* [Required action] Which lines of the entries below run from the one holding "You are a GUI agent. The screenshot is 104×2576." to the one holding "[Linkedin] (409, 2416)", inclusive? Set down exactly those lines and no others.

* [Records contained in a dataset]
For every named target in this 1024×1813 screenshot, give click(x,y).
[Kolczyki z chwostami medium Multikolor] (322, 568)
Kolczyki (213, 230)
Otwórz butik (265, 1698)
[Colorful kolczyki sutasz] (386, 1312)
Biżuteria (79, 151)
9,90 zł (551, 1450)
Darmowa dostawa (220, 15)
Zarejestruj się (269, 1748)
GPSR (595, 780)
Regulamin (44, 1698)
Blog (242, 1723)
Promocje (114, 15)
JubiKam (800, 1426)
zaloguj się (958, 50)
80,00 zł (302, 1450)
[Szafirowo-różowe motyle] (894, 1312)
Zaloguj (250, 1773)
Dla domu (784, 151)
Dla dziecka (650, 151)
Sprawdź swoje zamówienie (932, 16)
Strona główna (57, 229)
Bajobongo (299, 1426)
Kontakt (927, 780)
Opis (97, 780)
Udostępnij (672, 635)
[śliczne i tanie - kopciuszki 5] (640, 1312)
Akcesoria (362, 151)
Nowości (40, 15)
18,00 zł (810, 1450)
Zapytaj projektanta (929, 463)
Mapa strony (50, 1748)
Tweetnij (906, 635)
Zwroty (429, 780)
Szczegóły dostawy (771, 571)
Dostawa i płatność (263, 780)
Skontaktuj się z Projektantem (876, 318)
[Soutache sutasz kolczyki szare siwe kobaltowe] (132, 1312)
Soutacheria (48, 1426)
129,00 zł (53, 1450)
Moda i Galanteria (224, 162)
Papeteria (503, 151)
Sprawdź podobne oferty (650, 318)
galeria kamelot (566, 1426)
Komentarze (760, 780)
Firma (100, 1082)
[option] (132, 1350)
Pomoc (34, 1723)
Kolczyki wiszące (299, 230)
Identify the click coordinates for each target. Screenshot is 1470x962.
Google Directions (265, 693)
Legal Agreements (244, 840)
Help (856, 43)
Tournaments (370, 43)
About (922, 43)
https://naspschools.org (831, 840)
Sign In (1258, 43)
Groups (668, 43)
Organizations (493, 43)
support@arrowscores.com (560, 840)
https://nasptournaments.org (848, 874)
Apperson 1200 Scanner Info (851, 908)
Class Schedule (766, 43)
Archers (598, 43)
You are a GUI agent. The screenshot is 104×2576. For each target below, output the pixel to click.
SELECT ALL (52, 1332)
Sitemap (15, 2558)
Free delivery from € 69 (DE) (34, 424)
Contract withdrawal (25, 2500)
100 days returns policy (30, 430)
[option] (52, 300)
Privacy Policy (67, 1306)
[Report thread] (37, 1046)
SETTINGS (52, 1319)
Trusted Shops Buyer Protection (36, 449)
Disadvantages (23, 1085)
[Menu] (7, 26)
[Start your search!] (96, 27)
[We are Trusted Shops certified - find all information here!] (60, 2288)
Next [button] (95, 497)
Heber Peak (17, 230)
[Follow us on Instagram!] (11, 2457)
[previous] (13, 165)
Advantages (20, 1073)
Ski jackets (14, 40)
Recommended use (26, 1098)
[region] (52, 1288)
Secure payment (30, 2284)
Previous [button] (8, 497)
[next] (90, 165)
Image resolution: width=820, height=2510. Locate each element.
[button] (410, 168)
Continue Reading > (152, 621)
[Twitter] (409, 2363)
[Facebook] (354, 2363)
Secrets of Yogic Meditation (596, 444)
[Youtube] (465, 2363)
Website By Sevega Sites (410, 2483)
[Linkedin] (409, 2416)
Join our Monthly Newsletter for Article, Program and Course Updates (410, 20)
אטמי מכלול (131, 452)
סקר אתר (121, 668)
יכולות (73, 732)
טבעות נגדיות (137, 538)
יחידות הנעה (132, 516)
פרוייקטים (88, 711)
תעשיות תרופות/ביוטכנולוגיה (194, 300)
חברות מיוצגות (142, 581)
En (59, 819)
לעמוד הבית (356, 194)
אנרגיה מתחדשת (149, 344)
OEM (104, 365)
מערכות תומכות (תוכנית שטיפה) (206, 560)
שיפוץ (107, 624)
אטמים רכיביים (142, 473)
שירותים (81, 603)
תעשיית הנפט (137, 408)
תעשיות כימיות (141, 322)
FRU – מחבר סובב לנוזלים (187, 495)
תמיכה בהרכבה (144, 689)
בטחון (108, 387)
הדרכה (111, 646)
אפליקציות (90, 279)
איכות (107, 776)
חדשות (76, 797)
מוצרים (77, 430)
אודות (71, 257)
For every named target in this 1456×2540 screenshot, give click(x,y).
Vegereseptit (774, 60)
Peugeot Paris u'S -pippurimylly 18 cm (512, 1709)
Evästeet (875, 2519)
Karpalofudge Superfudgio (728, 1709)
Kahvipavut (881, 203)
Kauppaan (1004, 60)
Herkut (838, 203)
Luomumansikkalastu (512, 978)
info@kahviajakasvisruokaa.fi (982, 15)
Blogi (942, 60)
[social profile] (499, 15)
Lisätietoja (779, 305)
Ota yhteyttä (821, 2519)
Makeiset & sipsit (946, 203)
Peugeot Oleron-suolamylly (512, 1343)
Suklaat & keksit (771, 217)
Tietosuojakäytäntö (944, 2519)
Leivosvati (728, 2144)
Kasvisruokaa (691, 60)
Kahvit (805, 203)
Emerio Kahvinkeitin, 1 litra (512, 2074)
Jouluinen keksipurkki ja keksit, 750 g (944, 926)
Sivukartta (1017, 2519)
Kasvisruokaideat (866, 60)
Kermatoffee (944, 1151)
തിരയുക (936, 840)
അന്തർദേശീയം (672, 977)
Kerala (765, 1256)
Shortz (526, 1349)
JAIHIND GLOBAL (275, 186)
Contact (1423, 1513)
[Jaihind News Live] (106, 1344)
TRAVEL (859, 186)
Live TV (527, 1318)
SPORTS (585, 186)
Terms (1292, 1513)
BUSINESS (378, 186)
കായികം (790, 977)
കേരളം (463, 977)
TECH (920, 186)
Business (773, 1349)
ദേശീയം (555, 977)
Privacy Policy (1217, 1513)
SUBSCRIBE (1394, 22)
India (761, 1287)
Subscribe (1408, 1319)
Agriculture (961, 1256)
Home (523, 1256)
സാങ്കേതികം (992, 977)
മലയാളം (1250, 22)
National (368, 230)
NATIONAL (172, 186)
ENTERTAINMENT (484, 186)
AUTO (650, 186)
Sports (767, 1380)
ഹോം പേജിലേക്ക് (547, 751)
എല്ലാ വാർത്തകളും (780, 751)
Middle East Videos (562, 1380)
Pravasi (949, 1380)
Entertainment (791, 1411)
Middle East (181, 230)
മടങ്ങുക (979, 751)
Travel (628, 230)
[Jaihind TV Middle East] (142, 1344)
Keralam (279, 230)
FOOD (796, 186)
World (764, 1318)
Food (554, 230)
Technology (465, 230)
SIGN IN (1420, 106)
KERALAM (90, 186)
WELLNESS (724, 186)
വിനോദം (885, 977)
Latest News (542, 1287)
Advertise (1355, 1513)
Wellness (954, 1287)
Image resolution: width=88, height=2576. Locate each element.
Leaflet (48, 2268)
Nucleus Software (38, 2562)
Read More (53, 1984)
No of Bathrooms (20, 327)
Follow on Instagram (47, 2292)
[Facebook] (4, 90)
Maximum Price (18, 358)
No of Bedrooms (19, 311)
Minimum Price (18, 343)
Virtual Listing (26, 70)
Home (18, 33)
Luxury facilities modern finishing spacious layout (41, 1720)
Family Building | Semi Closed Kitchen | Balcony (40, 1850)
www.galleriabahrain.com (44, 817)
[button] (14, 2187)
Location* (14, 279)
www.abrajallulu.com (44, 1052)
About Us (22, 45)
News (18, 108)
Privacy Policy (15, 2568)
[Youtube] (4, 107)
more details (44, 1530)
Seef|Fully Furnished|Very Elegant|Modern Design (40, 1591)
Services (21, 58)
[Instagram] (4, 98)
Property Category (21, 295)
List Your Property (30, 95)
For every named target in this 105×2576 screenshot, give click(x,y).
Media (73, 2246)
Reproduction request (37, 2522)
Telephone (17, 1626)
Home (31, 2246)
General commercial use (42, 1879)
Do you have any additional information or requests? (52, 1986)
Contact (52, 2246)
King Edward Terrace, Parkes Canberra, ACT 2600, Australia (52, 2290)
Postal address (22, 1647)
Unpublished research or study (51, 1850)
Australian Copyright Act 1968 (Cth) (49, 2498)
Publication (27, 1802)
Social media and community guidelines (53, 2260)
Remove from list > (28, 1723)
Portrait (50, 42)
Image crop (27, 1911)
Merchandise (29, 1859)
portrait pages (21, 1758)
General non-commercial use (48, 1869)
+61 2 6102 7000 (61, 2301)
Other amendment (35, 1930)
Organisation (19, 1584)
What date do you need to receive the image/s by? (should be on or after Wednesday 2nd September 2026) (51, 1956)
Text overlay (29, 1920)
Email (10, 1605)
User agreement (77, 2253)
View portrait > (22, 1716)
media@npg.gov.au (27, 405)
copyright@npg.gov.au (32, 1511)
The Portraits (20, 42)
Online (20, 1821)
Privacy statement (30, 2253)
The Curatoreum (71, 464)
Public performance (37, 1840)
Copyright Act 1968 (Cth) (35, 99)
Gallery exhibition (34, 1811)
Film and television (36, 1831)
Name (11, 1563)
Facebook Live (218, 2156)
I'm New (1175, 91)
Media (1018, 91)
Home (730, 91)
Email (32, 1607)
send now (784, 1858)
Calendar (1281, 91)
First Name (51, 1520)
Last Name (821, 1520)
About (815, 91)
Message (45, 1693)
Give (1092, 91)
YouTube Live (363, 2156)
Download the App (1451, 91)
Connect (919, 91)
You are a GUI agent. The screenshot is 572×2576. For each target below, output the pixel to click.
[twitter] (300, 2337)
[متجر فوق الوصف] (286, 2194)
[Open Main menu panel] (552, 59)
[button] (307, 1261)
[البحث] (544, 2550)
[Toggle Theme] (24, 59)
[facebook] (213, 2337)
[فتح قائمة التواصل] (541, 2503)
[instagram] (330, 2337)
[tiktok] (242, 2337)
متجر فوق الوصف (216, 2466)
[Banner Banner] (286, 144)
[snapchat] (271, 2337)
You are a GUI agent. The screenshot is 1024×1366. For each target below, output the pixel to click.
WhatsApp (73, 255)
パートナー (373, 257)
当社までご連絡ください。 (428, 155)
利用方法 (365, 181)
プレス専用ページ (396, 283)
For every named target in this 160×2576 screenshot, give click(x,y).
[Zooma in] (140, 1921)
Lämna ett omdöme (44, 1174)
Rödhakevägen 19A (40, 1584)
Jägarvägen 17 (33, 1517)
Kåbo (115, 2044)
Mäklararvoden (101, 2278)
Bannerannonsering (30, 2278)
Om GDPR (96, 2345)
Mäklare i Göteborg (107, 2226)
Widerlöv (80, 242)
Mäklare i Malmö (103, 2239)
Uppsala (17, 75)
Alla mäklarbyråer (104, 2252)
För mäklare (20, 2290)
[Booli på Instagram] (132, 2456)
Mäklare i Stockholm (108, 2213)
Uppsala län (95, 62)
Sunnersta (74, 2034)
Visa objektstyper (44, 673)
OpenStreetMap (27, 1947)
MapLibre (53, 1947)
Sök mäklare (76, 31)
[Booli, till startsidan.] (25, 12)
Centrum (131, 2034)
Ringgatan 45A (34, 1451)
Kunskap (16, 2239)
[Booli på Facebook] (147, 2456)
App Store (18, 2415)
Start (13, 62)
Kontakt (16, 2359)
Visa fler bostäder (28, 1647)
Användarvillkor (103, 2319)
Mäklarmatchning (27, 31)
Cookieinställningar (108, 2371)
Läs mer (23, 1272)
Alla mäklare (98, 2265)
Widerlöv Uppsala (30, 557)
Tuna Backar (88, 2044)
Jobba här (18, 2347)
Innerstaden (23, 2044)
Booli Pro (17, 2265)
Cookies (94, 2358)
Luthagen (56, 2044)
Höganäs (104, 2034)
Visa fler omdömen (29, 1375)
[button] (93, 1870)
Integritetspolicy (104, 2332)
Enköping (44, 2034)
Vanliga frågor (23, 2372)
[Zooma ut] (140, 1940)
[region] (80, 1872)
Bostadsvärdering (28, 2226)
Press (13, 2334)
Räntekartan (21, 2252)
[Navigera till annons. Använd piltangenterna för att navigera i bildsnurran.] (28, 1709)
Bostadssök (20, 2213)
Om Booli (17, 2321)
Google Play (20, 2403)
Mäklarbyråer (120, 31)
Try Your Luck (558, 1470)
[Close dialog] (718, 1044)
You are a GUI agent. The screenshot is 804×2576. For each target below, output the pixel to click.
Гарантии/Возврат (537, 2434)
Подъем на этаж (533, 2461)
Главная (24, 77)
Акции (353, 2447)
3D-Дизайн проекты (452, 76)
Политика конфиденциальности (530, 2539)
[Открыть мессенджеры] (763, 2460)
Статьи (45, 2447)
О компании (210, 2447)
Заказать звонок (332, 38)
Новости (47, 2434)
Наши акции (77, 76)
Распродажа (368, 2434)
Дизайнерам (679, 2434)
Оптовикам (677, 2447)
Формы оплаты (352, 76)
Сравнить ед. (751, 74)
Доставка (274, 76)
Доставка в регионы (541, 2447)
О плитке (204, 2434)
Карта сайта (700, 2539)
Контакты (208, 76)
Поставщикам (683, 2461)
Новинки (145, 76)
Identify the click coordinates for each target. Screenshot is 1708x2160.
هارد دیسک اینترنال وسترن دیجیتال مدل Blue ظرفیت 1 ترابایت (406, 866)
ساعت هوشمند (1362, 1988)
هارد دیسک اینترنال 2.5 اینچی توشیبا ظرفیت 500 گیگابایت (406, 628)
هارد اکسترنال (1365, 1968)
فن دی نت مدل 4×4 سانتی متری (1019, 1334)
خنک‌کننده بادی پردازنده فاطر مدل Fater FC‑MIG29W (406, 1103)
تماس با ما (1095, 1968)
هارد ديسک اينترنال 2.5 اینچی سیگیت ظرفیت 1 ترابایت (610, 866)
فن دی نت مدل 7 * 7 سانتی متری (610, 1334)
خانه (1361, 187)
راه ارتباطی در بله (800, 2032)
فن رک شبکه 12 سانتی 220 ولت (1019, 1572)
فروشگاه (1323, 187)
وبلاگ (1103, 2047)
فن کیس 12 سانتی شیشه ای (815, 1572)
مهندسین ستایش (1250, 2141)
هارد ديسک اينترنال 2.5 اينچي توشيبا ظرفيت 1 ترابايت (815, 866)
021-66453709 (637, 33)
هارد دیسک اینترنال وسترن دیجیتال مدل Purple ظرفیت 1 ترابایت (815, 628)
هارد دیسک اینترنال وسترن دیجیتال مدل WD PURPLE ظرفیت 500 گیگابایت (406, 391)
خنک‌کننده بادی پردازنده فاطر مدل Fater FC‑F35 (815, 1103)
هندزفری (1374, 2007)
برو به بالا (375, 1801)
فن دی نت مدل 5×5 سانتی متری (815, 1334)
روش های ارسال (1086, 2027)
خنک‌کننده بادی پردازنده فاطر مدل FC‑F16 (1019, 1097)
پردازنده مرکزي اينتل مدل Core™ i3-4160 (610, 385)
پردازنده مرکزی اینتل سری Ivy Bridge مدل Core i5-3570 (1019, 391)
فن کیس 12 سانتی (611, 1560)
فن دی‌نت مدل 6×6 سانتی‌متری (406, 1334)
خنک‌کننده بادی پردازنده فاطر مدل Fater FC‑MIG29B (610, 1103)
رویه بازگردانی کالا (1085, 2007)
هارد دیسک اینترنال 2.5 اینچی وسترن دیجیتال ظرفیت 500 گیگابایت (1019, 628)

* [Solved exercise]
You are a GUI agent. The screenshot is 104×2576. For each target below, output the pixel to click.
SELECT ALL (52, 1332)
Sitemap (15, 2558)
Free delivery from € 69 (DE) (34, 424)
Contract withdrawal (25, 2500)
100 days returns policy (30, 430)
[option] (52, 300)
Privacy Policy (67, 1306)
[Report thread] (37, 1046)
SETTINGS (52, 1319)
Trusted Shops Buyer Protection (36, 449)
Disadvantages (23, 1085)
[Menu] (7, 26)
[Start your search!] (96, 27)
[We are Trusted Shops certified - find all information here!] (60, 2288)
Next [button] (95, 497)
Heber Peak (17, 230)
[Follow us on Instagram!] (11, 2457)
[previous] (13, 165)
Advantages (20, 1073)
Ski jackets (14, 40)
Recommended use (26, 1098)
[region] (52, 1288)
Secure payment (30, 2284)
Previous [button] (8, 497)
[next] (90, 165)
Image resolution: width=820, height=2510. Locate each element.
[button] (410, 168)
Continue Reading > (152, 621)
[Twitter] (409, 2363)
[Facebook] (354, 2363)
Secrets of Yogic Meditation (596, 444)
[Youtube] (465, 2363)
Website By Sevega Sites (410, 2483)
[Linkedin] (409, 2416)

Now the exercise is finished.